### [TASK STATEMENT]
Copy out exactly the lines from the one containing "How do I perform: Open the Settings panel?" to the end of the records below, both included, and nothing else.

BEGIN MATERIAL PROVIDED

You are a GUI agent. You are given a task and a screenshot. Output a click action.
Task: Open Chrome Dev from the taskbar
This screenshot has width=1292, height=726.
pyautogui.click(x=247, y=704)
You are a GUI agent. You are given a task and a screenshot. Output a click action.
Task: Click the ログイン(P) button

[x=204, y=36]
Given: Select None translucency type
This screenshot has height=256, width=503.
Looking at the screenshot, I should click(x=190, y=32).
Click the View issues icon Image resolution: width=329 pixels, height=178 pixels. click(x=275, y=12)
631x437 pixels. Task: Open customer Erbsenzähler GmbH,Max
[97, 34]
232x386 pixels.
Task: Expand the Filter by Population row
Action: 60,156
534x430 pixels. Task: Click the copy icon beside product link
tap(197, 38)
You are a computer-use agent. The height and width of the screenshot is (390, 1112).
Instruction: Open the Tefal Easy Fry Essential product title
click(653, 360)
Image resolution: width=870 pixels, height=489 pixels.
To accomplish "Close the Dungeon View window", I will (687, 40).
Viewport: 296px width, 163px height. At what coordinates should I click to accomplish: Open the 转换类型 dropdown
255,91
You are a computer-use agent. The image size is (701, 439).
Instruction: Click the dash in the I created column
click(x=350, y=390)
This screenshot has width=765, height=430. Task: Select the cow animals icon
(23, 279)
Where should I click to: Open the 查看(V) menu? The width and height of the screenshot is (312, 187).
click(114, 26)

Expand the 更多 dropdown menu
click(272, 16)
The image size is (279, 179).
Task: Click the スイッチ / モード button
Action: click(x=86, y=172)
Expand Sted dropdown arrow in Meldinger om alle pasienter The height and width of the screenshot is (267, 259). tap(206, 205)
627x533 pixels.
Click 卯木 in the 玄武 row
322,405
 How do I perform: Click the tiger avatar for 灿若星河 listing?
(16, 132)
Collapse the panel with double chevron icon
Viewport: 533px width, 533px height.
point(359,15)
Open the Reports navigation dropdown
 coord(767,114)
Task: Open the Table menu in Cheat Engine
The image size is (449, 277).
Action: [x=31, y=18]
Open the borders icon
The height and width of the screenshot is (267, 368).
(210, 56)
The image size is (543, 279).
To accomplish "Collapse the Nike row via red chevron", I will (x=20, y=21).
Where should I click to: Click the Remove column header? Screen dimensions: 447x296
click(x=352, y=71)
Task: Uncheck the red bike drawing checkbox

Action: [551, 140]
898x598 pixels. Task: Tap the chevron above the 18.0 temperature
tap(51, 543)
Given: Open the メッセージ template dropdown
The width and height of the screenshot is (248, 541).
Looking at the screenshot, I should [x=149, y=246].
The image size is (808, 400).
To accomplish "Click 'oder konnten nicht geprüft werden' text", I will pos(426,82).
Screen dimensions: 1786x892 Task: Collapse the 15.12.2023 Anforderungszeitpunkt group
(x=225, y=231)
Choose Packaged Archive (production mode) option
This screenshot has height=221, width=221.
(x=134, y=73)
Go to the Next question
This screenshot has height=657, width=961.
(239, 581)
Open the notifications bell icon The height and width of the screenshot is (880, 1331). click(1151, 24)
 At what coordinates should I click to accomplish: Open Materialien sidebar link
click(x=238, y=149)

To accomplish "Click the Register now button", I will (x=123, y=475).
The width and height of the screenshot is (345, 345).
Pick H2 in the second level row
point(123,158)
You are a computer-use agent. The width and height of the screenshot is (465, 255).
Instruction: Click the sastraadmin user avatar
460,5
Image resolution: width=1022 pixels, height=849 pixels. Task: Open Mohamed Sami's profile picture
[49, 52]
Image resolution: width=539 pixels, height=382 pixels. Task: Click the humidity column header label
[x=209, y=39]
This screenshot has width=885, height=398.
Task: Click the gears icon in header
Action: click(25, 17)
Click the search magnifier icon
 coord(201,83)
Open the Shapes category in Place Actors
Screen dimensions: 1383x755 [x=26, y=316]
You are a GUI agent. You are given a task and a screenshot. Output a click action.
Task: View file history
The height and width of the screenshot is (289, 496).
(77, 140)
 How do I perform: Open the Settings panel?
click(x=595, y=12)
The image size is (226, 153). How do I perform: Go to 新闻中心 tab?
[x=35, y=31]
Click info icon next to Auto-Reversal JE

END MATERIAL PROVIDED

### [RESPONSE]
 How do I perform: Open the Settings panel?
click(x=595, y=12)
The image size is (226, 153). How do I perform: Go to 新闻中心 tab?
[x=35, y=31]
Click info icon next to Auto-Reversal JE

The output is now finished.